Tranquillità e misura. Identica atmosfera si respira all'interno
dell'officina, ancorché i locali siano popolati di operai e tecnici
al lavoro attorno ai pezzi, alle macchine, agli strumenti di lavoro,
ai cassoni ingombri di materiali. Qualche ragazzo, nessuna donna,
l’ambiente illuminato dalla luce artificiale diffusa da una selva
di eleganti globi opacizzati che scendono dal soffitto nobilitandolo
della loro presenza calda e cordiale. Gli operai indossano casacche
di tessuto grezzo, molti hanno i baffi, non sembrano disturbati dal
fatto di essere ripresi, lavorano, tirano focosamente di lima, uno in
particolare desta attenzione per via di un fazzoletto legato al
mento, segno di un probabile ma sopportato mal di denti. È siamo
alla conclusione introdotta dal cartello: Mezzogiorno!
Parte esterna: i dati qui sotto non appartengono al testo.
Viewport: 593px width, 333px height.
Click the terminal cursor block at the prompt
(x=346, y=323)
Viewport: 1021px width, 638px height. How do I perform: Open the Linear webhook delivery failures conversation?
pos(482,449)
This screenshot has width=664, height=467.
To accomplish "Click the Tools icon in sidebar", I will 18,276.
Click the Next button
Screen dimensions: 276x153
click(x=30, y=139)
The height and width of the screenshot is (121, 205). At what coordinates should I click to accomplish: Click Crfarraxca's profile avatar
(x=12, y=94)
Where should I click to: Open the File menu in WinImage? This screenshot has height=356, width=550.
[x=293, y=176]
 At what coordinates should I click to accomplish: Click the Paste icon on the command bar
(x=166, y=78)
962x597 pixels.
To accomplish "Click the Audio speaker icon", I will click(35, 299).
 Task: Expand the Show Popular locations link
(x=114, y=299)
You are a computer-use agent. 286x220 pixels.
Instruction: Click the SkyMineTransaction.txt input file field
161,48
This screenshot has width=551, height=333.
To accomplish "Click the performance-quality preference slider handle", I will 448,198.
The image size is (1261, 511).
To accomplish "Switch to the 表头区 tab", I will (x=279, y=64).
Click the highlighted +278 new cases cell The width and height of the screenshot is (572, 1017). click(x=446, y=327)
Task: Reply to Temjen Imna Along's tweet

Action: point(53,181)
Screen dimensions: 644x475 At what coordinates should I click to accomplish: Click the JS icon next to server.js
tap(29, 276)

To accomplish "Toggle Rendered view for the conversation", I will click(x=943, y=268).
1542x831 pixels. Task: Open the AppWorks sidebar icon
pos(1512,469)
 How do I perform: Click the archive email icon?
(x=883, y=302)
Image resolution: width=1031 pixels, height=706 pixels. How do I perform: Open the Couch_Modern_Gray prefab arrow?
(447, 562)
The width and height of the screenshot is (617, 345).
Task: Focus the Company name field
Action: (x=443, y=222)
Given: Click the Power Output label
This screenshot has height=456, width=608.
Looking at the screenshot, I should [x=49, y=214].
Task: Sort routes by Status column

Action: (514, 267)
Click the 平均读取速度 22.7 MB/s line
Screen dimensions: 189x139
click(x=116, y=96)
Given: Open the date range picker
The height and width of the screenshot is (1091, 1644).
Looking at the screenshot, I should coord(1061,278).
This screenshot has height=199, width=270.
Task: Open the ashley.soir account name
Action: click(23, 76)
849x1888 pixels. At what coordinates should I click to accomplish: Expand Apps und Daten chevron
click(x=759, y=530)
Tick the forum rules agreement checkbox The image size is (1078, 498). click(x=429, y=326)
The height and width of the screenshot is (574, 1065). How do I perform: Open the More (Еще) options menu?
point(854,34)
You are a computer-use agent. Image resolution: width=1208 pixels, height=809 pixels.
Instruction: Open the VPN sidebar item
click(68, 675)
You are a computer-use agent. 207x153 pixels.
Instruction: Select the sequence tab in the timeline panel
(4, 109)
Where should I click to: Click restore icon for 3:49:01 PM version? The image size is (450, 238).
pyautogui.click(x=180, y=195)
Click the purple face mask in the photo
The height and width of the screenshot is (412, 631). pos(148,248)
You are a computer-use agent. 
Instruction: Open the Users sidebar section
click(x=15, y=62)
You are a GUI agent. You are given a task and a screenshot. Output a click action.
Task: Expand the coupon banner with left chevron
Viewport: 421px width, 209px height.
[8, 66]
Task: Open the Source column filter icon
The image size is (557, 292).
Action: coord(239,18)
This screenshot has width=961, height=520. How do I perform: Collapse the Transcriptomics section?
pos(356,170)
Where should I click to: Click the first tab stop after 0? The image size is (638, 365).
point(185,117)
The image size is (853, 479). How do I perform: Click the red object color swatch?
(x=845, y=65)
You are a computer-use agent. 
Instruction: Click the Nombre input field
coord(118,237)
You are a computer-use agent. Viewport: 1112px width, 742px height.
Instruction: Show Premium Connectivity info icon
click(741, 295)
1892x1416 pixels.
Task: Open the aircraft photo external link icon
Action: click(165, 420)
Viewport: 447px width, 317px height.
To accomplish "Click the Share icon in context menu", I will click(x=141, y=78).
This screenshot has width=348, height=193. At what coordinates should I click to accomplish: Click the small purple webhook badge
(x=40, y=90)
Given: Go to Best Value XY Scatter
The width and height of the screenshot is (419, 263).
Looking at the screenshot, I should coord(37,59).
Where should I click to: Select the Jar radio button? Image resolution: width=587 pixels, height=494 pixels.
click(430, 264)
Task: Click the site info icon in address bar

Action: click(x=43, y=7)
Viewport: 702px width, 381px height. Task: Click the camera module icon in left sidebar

annuncio che apre la sequenza dell’uscita per la pausa pranzo,
pagina per altro antologica di per sé che segna l'inizio delle due
ore di interruzione dal lavoro degli operai e dei funzionari, molti
dei quali tornavano alle loro abitazioni. Tutti portano un copricapo
nonostante la stagione mite. Così a giudicare dall’abbigliamento
leggero. Berretti, lobbie, cappelli a larga tesa, panama, ma nessun
basco.Qualcuno si scopre in segno di saluto rivolto a chi dietro la
cinepresa sta riprendendo quella circostanza felice.
Si
può dire che questo dell'uscita dalla fabbrica sia il momento in cui
la fabbrica non c'è. Ma ciò non vuol dire che non si sente. Vista
cento anni dopo, la ripresa in questione non nasconde, infatti, una
riflessione inevitabile sulla città e il suo destino di essere
«città pilota». Un destino che si paga col sentirsi il terreno di
un'alternanza di successi e insuccessi, di aver dovuto rinunciare per
tanti anni di essere città dei piaceri, come nelle parole di
Vittorio Messori, città del cioccolato e della birra, sede della
scienza triste di Cesare Lombroso, città fatalmente predilettta da
Nietzsche, sede del più grande ricovero del mondo, una città
“disturbata” dal suo essere stata capitale, città tornata ad
essere oggi luogo di cultura non senza cedere al rischio del farsi
turistico. Certo che in cento anni di strada e di giravolte Torino
ne ha fatte e chissà quante ne farà ancora.